Darah menggenang di tanah Lebanon. Langit yang dulu dipenuhi nyanyian damai, kini diselimuti asap peluru dan jerit pilu. Israel datang—dengan mesin perangnya yang bengis—merobek-robek nyawa, meratakan infrastruktur, dan meninggalkan luka yang tak terperi. Tapi di tengah reruntuhan itu, ada suara yang tak pernah padam: suara perlawanan. Komunitas Syiah, dengan tekad membara, berdiri di garis depan. Mereka kehilangan saudara, rumah, bahkan nyawa, demi satu prinsip: "Gaza tidak boleh sendiri".
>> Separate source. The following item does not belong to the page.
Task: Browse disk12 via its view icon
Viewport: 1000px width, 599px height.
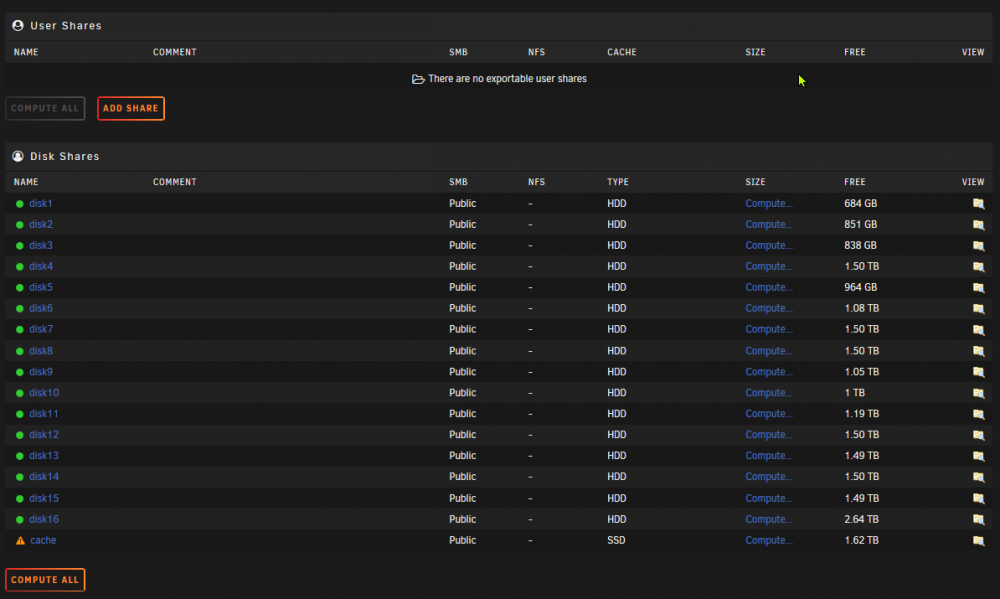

Tapi ironi pahit datang dari dalam. Mereka yang darahnya tumpah untuk mempertahankan tanah air justru dikhianati, dikeroyok oleh sesama anak bangsa—oleh suara-suara sektarian yang sempit, oleh politisi hipokrit yang menjual harga diri untuk kepentingan asing, oleh para pengecut yang lebih memilih berlutut pada tekanan Arab Saudi dan Amerika Serikat. Hizbullah, yang dulu dengan gagah mengusir Israel dari Lebanon, kini didesak untuk menyerahkan senjata. Senjata yang menjadi simbol keteguhan, yang membuat Lebanon—negeri kecil seluas beberapa hektar itu—disegani.
Tanpa Hizbullah, tanpa kekuatan perlawanan, Lebanon hanyalah angka di peta. Tanpa mereka, bangsa ini akan jadi kumpulan pecundang yang hanya bisa mengemis belas kasihan negara adidaya. Tapi di tanah yang tercabik agresi rezim ekspansionis ini, ada rakyat yang memilih tegak daripada berlutut, memilih berdarah daripada diam.
Inilah tragedi umat yang terperangkap dalam kubangan fanatisme usang, individualisme rakus, dan pragmatisme tanpa jiwa. Mereka lupa bahwa kebesaran sebuah bangsa tidak diukur dari jumlah penduduknya, tapi dari keberaniannya mempertahankan kehormatan. Mereka tak sadar bahwa kekayaan sejati negara bukanlah minyak atau emas dan aneka tambang, tapi pemimpin yang pantang didikte oleh adidaya dan rakyat yang tak rela menggadaikan martabat untuk sesuap legitimasi politik.
Lihatlah Lebanon! Di balik puing-puingnya, ia mengajarkan satu pelajaran: "Bangsa yang besar adalah bangsa yang berani membayar harga untuk kemerdekaannya—bukan bangsa yang hidup sebagai budak di istana megah, tapi hina di mata sejarah."
Apa yang dialami Hizbullah adalah tragedi bagi orang-orang di Luar Lebanon yang berempati dan mendukung perlawanan, tapi bagi, komunitas Hizbullah, hujatan, fitnah dan pengucilan hanyalah rekaman ulang epos Karbala.